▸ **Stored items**
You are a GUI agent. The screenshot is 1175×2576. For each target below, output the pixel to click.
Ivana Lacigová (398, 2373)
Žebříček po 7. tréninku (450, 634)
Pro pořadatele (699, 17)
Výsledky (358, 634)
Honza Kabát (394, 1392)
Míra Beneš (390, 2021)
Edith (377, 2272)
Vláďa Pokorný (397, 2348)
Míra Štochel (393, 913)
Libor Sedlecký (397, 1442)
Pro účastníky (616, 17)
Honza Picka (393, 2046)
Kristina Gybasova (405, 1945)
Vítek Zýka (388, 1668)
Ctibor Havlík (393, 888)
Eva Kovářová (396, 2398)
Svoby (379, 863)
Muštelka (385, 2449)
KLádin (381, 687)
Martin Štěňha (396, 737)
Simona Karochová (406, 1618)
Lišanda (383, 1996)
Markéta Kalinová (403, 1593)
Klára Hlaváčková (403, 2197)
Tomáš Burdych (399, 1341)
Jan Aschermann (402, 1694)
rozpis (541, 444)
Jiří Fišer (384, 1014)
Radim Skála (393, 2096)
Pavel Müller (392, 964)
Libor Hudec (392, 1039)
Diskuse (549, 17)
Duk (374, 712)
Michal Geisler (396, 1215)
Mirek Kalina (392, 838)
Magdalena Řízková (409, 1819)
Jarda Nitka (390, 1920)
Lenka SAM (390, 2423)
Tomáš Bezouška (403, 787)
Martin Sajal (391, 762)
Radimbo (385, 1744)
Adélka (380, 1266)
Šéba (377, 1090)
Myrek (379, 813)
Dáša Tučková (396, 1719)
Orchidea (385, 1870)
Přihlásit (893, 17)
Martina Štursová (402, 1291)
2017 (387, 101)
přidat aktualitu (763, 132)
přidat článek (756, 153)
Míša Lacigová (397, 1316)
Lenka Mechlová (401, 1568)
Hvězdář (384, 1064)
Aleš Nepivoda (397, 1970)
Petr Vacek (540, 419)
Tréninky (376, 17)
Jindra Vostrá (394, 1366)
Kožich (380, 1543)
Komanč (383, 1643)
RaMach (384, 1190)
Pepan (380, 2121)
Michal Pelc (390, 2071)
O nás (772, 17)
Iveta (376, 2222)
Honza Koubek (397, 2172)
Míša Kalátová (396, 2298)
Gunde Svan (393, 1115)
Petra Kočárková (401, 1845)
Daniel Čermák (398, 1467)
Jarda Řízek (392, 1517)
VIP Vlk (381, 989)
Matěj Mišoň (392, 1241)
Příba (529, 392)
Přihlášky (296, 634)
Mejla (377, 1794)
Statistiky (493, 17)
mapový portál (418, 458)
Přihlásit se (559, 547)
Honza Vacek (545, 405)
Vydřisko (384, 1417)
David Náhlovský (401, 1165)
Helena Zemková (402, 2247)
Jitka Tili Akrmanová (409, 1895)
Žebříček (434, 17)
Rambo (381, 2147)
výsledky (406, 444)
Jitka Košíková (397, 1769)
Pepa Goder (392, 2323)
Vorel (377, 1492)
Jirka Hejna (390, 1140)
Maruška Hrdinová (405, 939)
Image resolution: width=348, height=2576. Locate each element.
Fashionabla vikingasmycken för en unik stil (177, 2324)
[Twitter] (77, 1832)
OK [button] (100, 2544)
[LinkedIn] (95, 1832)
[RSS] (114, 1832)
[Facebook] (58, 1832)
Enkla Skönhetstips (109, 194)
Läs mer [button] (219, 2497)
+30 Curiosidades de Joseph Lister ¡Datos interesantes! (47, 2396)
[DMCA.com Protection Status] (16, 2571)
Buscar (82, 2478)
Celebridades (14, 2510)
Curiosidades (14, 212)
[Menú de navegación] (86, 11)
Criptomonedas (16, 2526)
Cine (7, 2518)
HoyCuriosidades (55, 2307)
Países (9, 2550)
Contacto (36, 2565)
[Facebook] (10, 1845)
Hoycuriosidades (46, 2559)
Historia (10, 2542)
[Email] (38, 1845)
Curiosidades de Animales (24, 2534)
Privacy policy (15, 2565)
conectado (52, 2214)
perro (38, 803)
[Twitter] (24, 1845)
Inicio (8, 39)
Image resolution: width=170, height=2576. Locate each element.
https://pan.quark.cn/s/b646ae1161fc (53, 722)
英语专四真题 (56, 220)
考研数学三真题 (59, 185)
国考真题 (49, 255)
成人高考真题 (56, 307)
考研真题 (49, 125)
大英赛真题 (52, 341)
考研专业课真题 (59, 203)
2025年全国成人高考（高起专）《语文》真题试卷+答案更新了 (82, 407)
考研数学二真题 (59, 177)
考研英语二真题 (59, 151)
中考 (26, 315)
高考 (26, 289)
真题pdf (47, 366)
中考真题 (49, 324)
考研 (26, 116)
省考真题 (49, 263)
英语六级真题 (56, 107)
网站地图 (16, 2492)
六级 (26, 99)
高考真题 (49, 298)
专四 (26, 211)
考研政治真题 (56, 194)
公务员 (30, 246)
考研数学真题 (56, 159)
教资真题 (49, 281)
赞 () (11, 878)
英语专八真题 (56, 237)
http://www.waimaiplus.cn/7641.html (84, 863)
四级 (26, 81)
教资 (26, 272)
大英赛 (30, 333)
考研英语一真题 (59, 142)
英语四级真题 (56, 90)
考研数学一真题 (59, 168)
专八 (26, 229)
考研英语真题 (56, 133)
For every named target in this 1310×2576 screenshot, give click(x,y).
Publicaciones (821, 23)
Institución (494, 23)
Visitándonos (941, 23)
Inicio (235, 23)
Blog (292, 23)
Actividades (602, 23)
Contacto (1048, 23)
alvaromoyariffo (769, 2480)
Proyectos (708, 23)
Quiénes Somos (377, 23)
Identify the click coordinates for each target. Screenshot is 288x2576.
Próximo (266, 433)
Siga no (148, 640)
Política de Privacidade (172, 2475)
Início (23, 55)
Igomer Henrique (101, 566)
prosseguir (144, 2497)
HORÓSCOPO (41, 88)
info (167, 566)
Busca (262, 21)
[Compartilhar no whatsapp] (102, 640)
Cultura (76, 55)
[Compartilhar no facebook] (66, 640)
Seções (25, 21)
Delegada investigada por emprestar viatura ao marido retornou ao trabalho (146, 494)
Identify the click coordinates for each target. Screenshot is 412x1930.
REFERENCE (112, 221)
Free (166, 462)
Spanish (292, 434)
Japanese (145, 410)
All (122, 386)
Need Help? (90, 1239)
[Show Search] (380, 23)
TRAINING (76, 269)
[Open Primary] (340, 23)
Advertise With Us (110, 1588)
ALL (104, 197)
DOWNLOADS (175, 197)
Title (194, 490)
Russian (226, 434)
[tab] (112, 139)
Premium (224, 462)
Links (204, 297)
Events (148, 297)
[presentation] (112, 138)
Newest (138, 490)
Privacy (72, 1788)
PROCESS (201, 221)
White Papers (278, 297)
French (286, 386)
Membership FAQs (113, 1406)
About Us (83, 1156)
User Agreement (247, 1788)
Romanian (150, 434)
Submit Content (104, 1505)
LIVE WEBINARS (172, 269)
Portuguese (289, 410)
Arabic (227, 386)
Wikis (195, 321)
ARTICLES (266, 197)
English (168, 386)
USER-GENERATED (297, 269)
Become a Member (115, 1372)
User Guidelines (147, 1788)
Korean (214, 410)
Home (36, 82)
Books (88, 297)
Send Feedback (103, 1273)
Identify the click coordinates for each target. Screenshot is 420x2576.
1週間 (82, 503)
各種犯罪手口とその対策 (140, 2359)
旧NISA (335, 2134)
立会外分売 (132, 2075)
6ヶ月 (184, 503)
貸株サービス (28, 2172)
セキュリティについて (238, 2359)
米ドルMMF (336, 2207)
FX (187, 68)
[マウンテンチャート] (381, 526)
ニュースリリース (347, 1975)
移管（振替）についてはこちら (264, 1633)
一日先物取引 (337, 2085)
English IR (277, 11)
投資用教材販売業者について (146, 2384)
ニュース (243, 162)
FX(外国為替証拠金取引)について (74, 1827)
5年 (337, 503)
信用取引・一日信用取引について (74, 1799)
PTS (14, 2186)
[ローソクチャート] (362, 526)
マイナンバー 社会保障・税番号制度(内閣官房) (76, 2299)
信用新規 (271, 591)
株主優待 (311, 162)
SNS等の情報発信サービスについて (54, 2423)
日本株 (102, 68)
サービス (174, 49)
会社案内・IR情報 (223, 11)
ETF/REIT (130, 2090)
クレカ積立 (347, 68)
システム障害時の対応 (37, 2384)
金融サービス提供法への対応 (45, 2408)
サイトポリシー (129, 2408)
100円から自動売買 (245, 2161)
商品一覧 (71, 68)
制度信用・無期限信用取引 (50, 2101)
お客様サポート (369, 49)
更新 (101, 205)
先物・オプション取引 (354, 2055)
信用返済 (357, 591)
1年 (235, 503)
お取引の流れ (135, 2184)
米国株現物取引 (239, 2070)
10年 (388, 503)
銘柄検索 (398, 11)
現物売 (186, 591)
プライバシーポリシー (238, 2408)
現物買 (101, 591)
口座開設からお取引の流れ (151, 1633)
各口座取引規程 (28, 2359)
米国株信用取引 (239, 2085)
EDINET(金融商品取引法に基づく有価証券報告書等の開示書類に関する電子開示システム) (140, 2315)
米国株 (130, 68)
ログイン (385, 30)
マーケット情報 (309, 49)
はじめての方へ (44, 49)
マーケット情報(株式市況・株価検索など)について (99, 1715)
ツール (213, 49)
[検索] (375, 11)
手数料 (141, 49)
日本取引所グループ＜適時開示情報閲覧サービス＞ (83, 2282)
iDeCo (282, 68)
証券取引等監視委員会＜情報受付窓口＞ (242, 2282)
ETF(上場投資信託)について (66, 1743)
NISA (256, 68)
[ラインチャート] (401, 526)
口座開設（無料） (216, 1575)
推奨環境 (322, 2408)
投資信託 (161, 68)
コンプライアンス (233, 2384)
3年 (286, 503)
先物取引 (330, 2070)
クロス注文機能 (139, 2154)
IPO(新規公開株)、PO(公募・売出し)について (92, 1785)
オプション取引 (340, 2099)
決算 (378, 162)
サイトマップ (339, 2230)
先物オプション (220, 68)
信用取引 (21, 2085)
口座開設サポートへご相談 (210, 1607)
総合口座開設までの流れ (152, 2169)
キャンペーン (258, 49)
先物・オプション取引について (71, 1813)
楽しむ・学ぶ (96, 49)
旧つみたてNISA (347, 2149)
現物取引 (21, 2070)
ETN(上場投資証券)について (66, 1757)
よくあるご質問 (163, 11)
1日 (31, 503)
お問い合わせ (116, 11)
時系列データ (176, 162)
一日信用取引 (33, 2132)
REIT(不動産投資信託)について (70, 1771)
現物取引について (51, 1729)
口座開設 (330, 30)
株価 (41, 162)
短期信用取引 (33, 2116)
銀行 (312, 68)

▸ **EXERCISE GOAL**
Give back, exactly as written, the stretch from the line with "制度信用・無期限信用取引 (50, 2101)" through the line with "楽しむ・学ぶ (96, 49)", and no other lines from the records above.

▸ **RESULT**
制度信用・無期限信用取引 (50, 2101)
お客様サポート (369, 49)
更新 (101, 205)
先物・オプション取引 (354, 2055)
信用返済 (357, 591)
1年 (235, 503)
お取引の流れ (135, 2184)
米国株現物取引 (239, 2070)
10年 (388, 503)
銘柄検索 (398, 11)
現物売 (186, 591)
プライバシーポリシー (238, 2408)
現物買 (101, 591)
口座開設からお取引の流れ (151, 1633)
各口座取引規程 (28, 2359)
米国株信用取引 (239, 2085)
EDINET(金融商品取引法に基づく有価証券報告書等の開示書類に関する電子開示システム) (140, 2315)
米国株 (130, 68)
ログイン (385, 30)
マーケット情報 (309, 49)
はじめての方へ (44, 49)
マーケット情報(株式市況・株価検索など)について (99, 1715)
ツール (213, 49)
[検索] (375, 11)
手数料 (141, 49)
日本取引所グループ＜適時開示情報閲覧サービス＞ (83, 2282)
iDeCo (282, 68)
証券取引等監視委員会＜情報受付窓口＞ (242, 2282)
ETF(上場投資信託)について (66, 1743)
NISA (256, 68)
[ラインチャート] (401, 526)
口座開設（無料） (216, 1575)
推奨環境 (322, 2408)
投資信託 (161, 68)
コンプライアンス (233, 2384)
3年 (286, 503)
先物取引 (330, 2070)
クロス注文機能 (139, 2154)
IPO(新規公開株)、PO(公募・売出し)について (92, 1785)
オプション取引 (340, 2099)
決算 (378, 162)
サイトマップ (339, 2230)
先物オプション (220, 68)
信用取引 (21, 2085)
口座開設サポートへご相談 (210, 1607)
総合口座開設までの流れ (152, 2169)
キャンペーン (258, 49)
先物・オプション取引について (71, 1813)
楽しむ・学ぶ (96, 49)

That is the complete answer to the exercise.